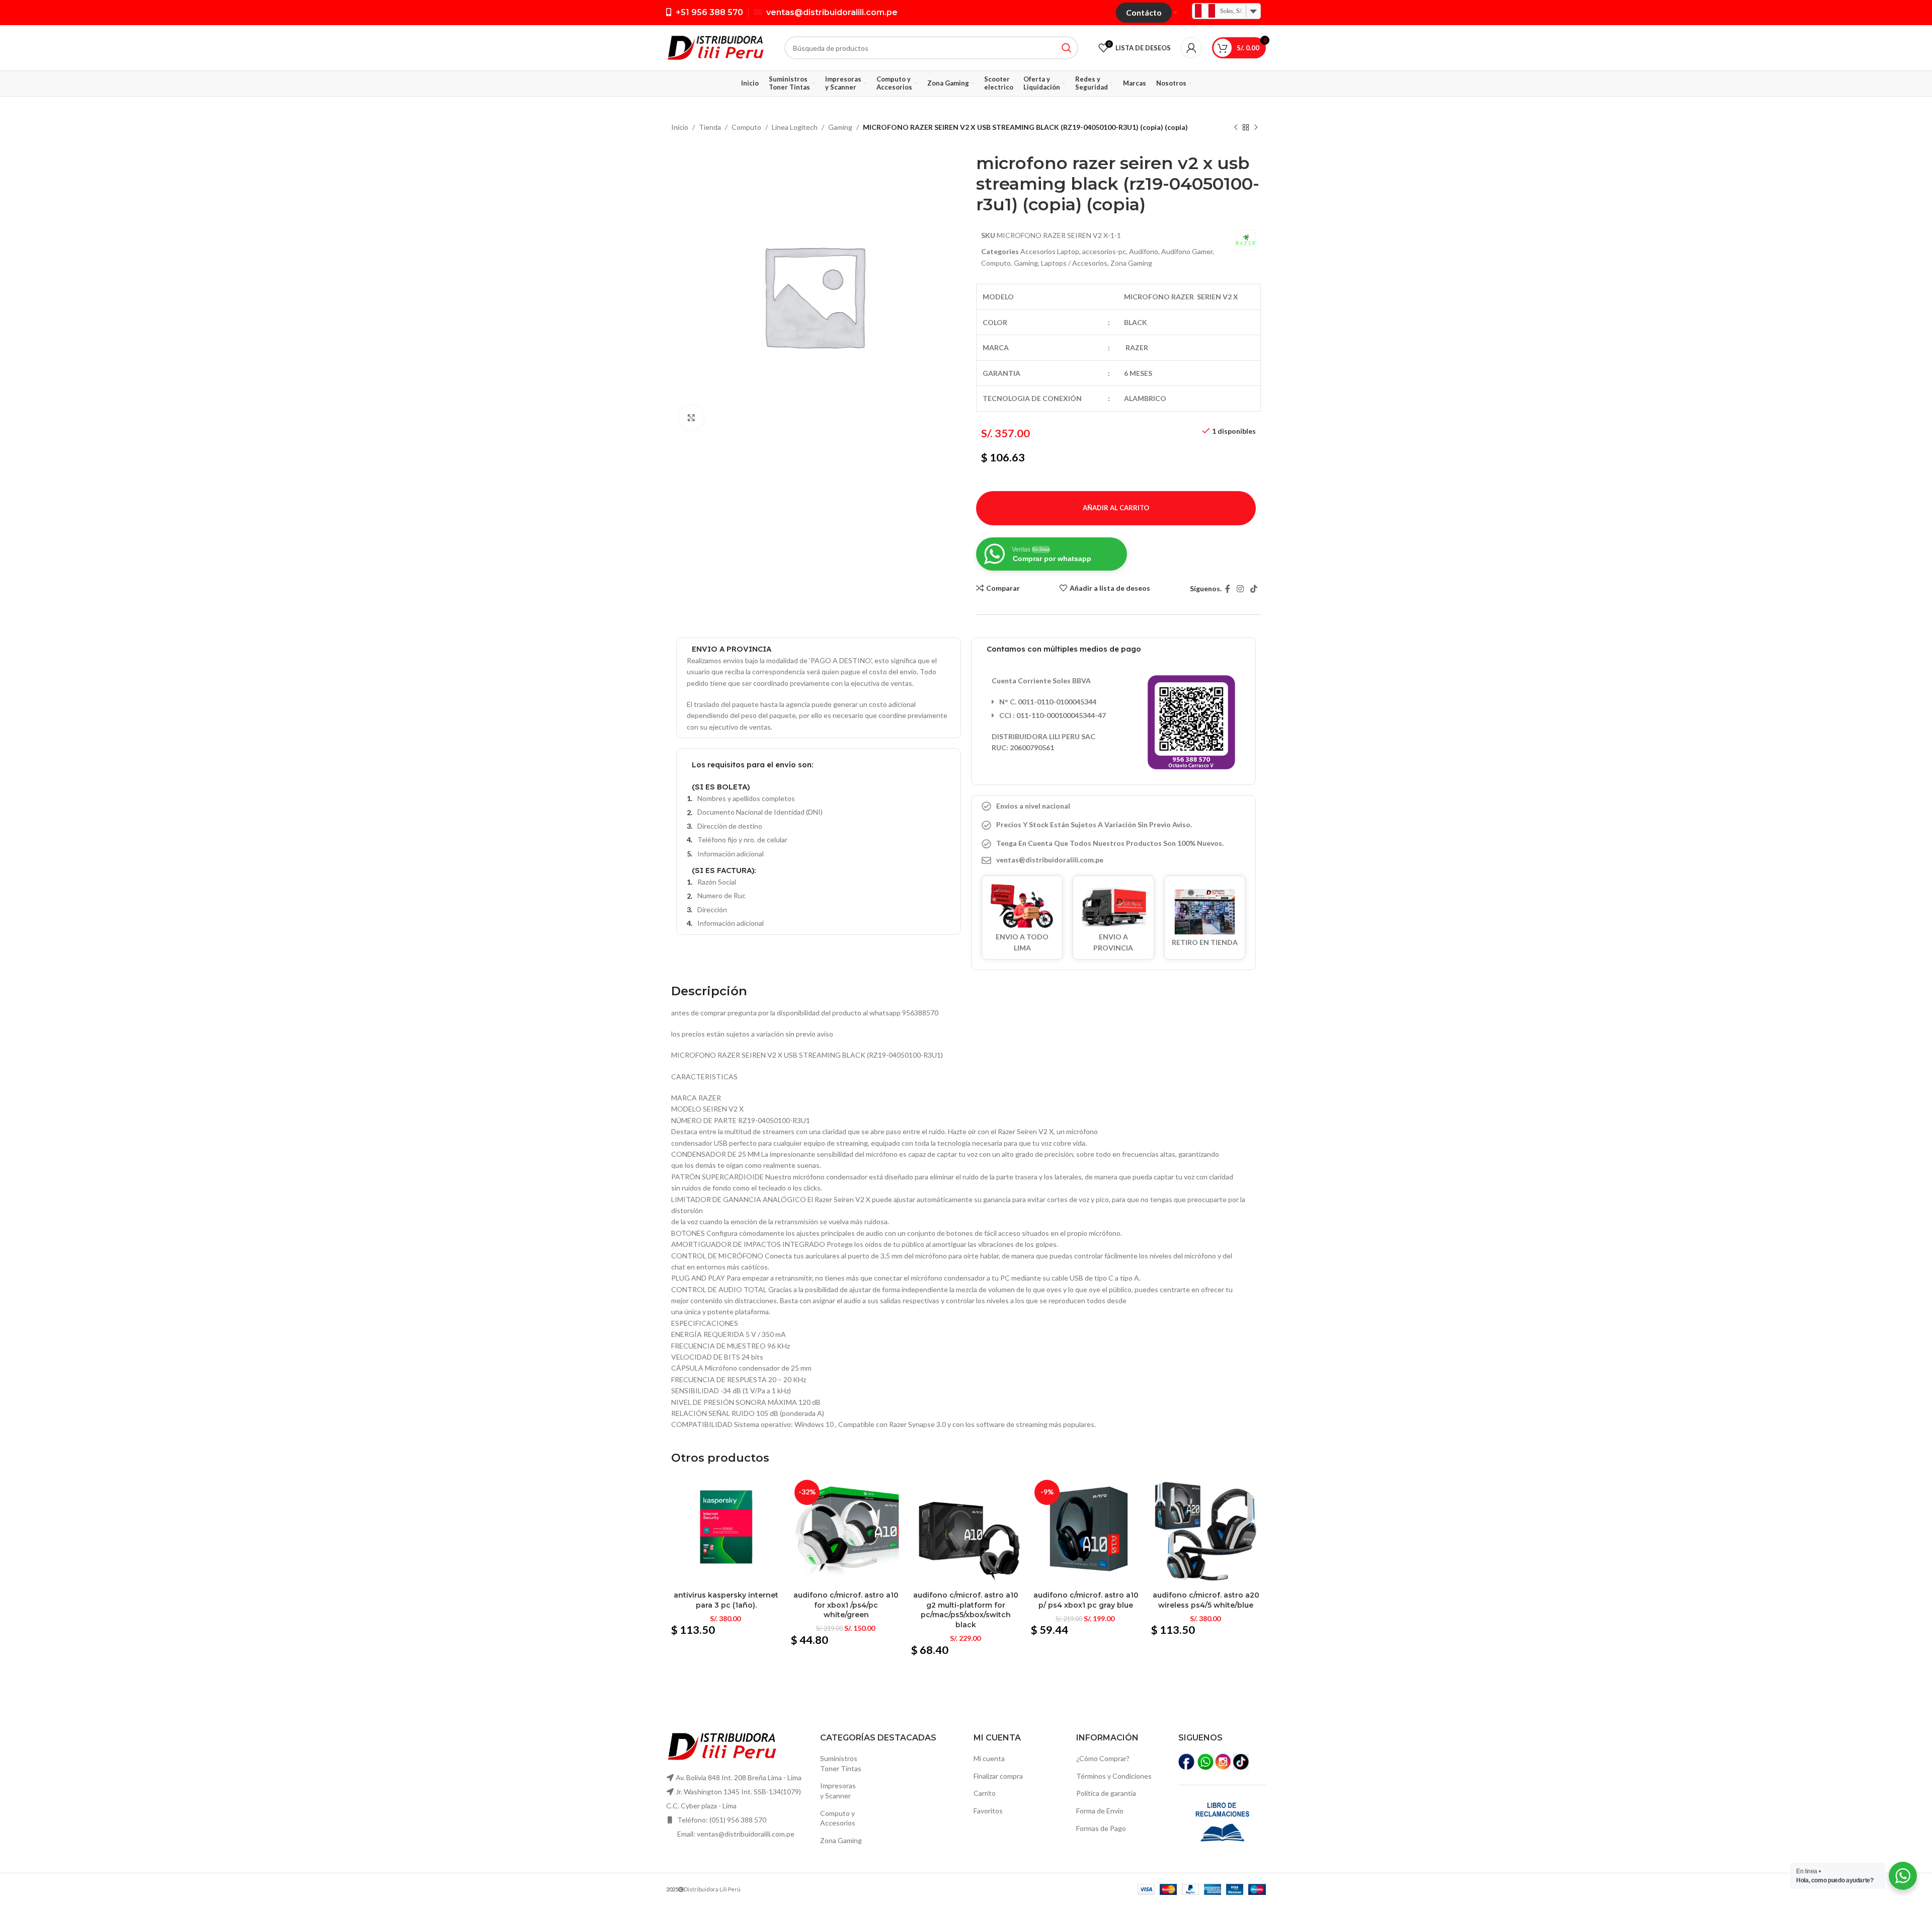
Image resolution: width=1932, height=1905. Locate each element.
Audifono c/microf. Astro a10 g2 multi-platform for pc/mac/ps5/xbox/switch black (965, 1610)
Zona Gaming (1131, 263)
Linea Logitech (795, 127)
...
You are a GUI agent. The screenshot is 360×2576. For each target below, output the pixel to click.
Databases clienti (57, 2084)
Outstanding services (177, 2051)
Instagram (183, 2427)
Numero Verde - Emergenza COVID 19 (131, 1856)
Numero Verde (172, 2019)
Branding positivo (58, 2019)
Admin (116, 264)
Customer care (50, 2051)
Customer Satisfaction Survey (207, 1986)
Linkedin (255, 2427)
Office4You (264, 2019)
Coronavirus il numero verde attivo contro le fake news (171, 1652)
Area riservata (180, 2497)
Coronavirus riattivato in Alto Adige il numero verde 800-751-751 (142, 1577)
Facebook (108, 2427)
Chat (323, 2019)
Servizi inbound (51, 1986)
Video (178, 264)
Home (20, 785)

*Task description*: Considering only lines that contain the word "Customer", say how many there are in the data, with no other text.

*Solution to the problem*: 2